Syntheses, structures and magnetic properties of novel tetrameric Ln2Mn2 and ring-like Ln4Mn4 clusters

Abstract

Three tetrameric Ln–Mn clusters with formulae [Ln₂Mn₂(hmp)₆(NO₃)₄(H₂O)₄](ClO₄)₂·xH₂O (Ln = Y, x = 1 (1); Ln = Gd, x = 3 (2); Ln = Dy, x = 4 (3)) and three ring-like Ln–Mn clusters [Ln₄Mn₄(hmp)₄(L)₄(H₂L)₄(CH₃CN)(H₂O)₇](NO₃)₄·H₂O (Ln = Y (4), Gd (5), Dy (6), hmpH = 2-(hydroxymethyl)pyridine, H₃L = 2,2-bis(hydroxymethyl)butyric acid) have been synthesized in the presence of alcohol ligands. Single X-ray analysis revealed that compounds 1–3 exhibited a zigzag metal core unit of [Y₂Mn₂(hmp)₆]⁶⁺ ([Y–Mn–Mn–Y]), which could form a three-dimensional (3D) metal framework via π–π stacking.

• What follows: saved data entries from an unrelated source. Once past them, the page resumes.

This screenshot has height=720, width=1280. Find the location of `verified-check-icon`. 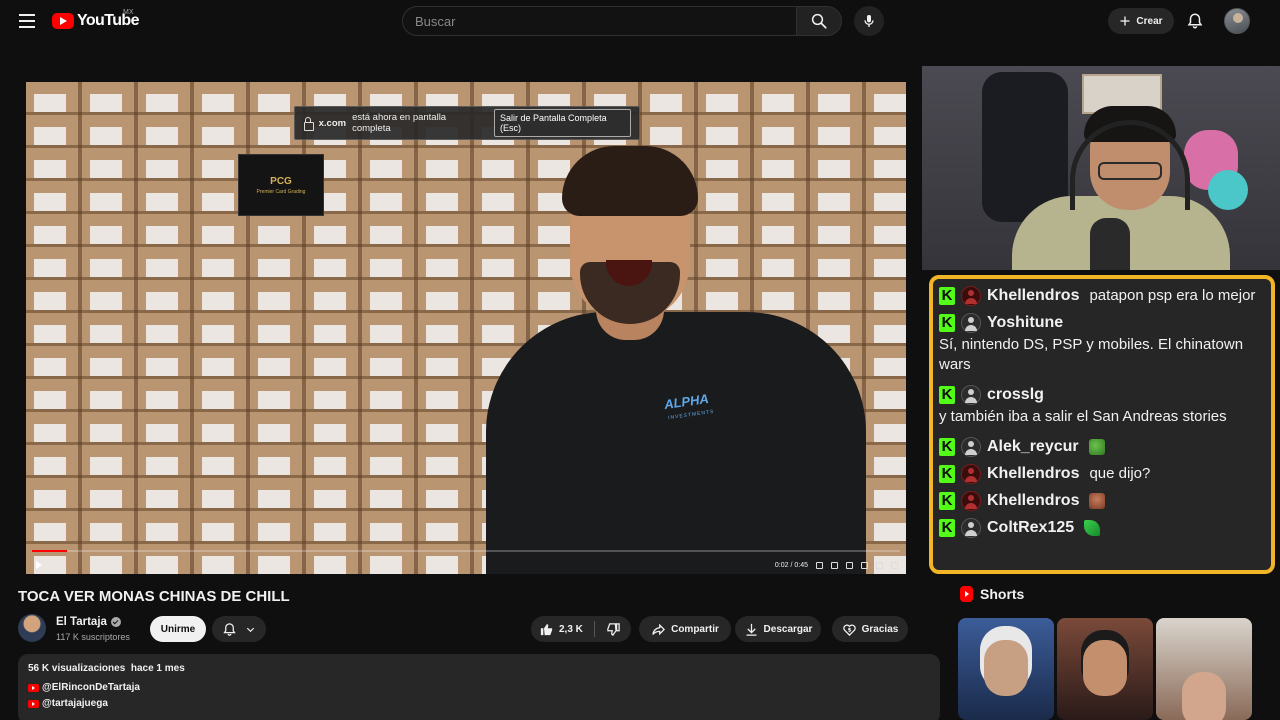

verified-check-icon is located at coordinates (116, 622).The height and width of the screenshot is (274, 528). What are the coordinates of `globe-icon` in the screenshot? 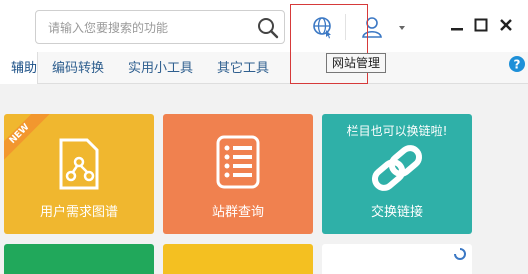 It's located at (323, 27).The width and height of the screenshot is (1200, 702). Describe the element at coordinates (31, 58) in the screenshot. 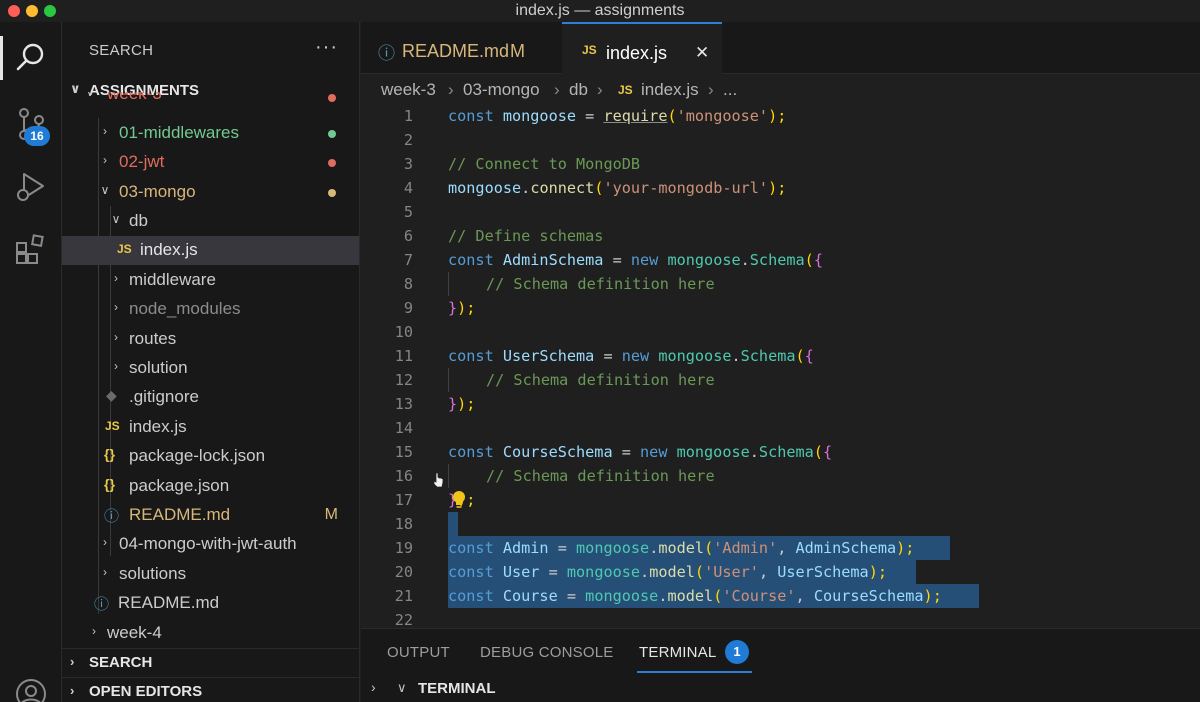

I see `search-icon` at that location.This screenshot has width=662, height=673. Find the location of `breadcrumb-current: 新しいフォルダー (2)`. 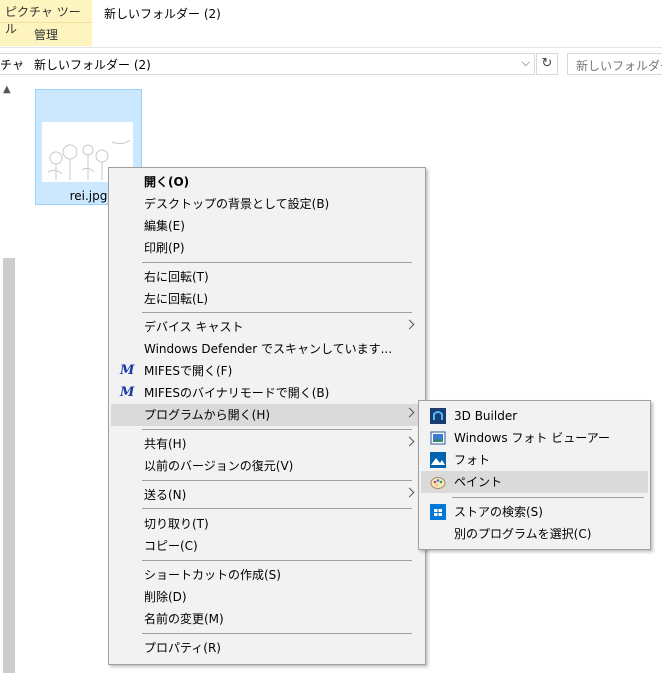

breadcrumb-current: 新しいフォルダー (2) is located at coordinates (92, 64).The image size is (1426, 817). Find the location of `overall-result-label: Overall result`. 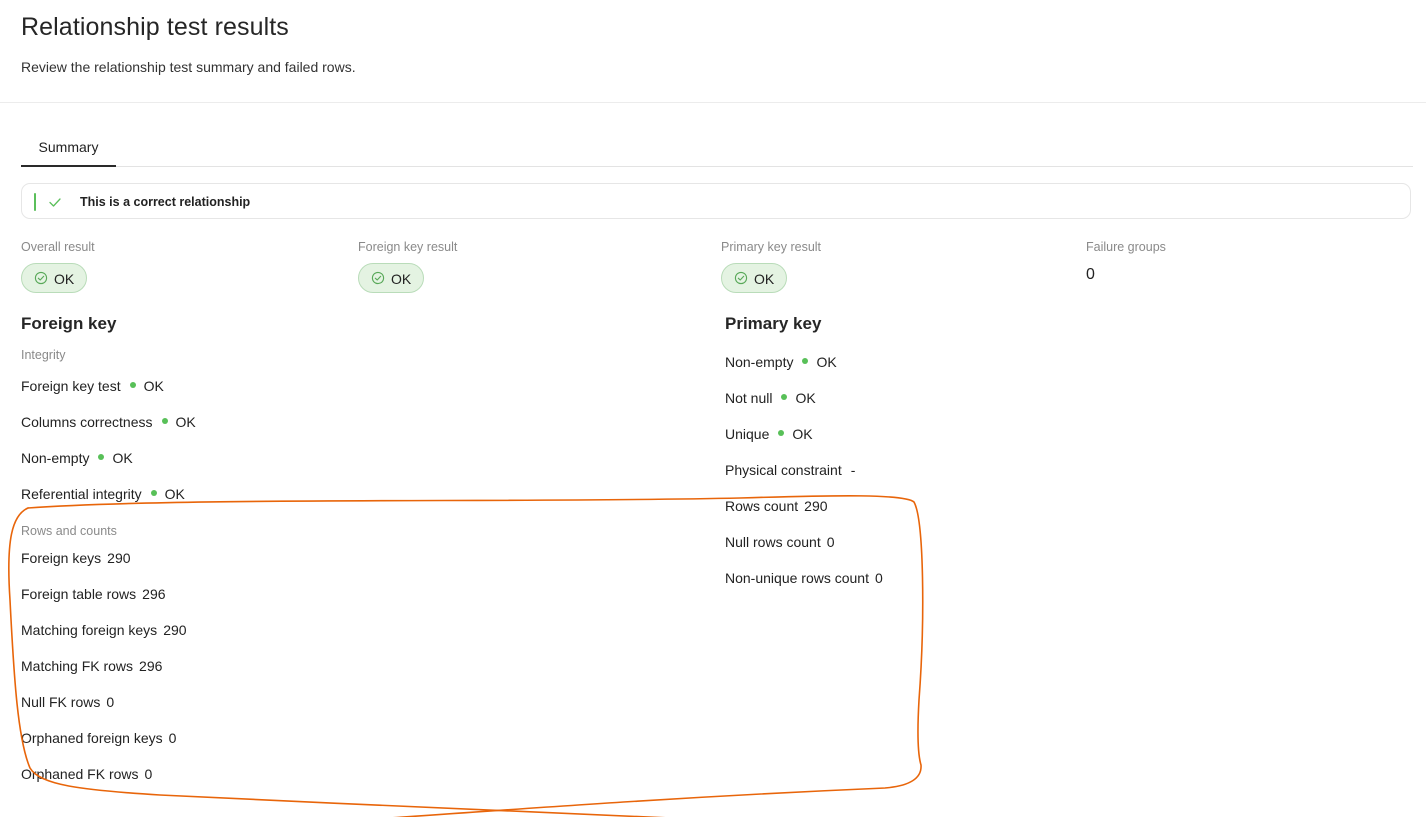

Compounds 4–6 formed the ring-shaped metal skeleton of Ln₄Mn₄ and displayed an ideal metal arrangement with alternating Ln and Mn ions, which was consistent with the predicted metal arrangement of [–Ln–M–Ln–M–] with weak magnetic interactions. Investigation into the magnetic properties showed that 1 displayed significant ferromagnetic interactions and 2–6 displayed dominant antiferromagnetic interactions. Magnetic calculations showed that in 2, Gd⋯Mn and Mn⋯Mn presented an antiferromagnetic interaction and a weak ferromagnetic interaction, respectively. For 5, Gd⋯Mn showed a weak antiferromagnetic interaction and Gd⋯Gd showed a much weaker ferromagnetic interaction due to the spacing of Gd(III) ions by Mn(III) ions, which effectively weakened the antiferromagnetic coupling between Gd³⁺ ions. In addition, magnetothermal studies showed that 5 displayed magnetic entropy changes of 15.5 J kg⁻¹ K⁻¹ at 3.5 K for ΔH = 7 T.